The Instrument for Stability was proposed by the Commission in September 2004 and created by the Council and Parliament on 15 November 2006 through Regulation No 1717/2006. It replaces the Rapid Reaction Mechanism (RRM), which was considered unwieldy as it could only finance projects of up to six months. In 2011 negotiations began for the next EU Multi-annual Financial Framework (MFF) 2014-2020 including the legal basis for the Instrument for Stability for the period. The independent foundation the European Centre for Development Policy Management (ECDPM) suggested that while the IfS was a useful instrument for conflict prevention and peacebuilding that it was not appropriate for it to be the only EU financial instrument that should include them as a key consideration for the period 2014 - 2020.

==Purpose==

The purpose of the Instrument for Stability is to support measures aimed at safeguarding or re-establishing the conditions under which the partner countries of the European Union can pursue their long term development goals. The main added value of the IfS is its ability to provide support to the political strategy of the European Union in a third country.

The IfS may be deployed for crisis response and crisis preparedness (such a limited window of opportunity to prevent or resolve conflict, situations threatening to escalate into armed conflict or severe destabilisation, or the urgent need to secure the conditions for the delivery of aid by the European Union), including in the case of major natural disaster. Besides tackling immediate crises or catastrophes in third countries, the IfS also addresses trans-regional risks and threats that are either natural or criminal in nature and may jeopardize the health, environment, economic development and safety conditions of people in the region. This trans-regional approach provided by the Instrument for Stability complements national measures provided by EU geographical instruments and contributes to strengthen the rule of law, good governance, safety and security at regional level. Regional centers of excellence (so called CBRN Centers of Excellence) are being established in five key regions of the world (the Middle East, South East Asia, Caucasus, Central Asia and Africa) to operate this transregional approach. These regional centers (CoEs) will be a platform of coordination and cooperation between donors and recipients in the field of safety and security.

The IfS can only finance operations where other financial instruments cannot respond within the timeframe necessary. In specific, the IfS cannot finance humanitarian assistance (which is the responsibility of ECHO) or finance projects that are longer than 18 months (which the commission should be able to finance through the regular financial instruments).
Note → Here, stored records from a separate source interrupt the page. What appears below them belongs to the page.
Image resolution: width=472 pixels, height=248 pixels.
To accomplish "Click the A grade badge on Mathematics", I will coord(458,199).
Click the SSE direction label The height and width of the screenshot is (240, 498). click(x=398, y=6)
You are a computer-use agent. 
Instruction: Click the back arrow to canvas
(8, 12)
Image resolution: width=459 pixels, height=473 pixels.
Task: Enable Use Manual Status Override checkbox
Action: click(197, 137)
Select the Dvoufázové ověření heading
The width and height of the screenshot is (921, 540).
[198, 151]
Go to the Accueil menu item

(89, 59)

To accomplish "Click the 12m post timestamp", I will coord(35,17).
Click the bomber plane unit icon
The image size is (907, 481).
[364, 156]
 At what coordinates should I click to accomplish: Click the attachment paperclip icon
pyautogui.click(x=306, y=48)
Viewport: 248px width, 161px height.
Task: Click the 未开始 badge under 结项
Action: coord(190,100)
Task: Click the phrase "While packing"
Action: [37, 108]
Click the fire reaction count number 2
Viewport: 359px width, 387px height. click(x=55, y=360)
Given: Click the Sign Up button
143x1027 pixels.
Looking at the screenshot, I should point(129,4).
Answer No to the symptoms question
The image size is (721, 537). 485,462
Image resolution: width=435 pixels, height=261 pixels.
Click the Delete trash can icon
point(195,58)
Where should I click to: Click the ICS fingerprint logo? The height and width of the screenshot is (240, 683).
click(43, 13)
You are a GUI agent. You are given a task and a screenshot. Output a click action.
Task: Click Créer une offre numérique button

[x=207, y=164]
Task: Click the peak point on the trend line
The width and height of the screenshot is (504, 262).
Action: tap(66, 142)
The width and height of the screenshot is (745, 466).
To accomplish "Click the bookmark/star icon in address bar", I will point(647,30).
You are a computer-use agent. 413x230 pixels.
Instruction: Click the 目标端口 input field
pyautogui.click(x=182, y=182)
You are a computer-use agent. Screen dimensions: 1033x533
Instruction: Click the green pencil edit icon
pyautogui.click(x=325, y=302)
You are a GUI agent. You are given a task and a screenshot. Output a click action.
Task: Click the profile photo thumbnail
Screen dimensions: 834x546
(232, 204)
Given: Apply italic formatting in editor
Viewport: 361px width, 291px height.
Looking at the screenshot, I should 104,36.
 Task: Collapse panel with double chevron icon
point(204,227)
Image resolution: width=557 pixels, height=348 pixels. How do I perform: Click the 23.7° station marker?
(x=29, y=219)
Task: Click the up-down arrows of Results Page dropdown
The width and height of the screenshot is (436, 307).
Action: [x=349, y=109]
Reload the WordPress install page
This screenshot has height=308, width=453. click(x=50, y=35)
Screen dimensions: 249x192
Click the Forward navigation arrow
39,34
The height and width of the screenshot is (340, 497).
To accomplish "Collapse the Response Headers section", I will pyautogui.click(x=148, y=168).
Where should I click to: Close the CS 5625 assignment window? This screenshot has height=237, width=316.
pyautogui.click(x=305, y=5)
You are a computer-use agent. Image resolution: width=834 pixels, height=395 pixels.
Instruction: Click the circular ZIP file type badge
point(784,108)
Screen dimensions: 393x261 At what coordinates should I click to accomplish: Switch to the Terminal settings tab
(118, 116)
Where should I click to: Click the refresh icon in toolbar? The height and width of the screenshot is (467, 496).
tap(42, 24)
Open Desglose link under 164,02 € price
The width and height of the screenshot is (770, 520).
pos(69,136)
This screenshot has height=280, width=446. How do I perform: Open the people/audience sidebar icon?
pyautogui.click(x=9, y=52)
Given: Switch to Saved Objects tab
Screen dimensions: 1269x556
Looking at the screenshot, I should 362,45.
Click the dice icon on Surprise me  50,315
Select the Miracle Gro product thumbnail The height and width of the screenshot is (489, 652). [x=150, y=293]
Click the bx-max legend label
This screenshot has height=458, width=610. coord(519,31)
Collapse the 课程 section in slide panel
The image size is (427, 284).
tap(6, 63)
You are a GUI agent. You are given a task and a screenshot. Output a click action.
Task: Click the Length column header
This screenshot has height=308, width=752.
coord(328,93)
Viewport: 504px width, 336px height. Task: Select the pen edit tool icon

In addition, specialised short-term financing instruments already exist for specific crises. These include regulations on food aid, human rights and democratisation, mine action and rehabilitation.

==Deployment==

For the deployment of the IfS, a simplified decision-making process is used. The Commission may adopt measures which apply immediately. The commission is assisted by a committee (composed of the representatives of the Member States and chaired by the representative of the commission, who does not vote in the committee), which is kept informed of all IfS measures taken by the commission. If the commission's actions are not in accordance with the opinion of the committee, the Council will immediately be informed, which may then overrule the Commission within 30 days, voting by qualified majority. The European Parliament, meanwhile, is informed by the Commission of committee proceedings on a regular basis.

==Budget==
The total budget for the period 2007-2013 is €2 billion, of which a maximum of 27% (ca. €550 million) will be spent on longer-term EC responses to global and trans-regional threats. The remaining 73% are earmarked for rapid initial responses to situations of political crisis and natural disasters.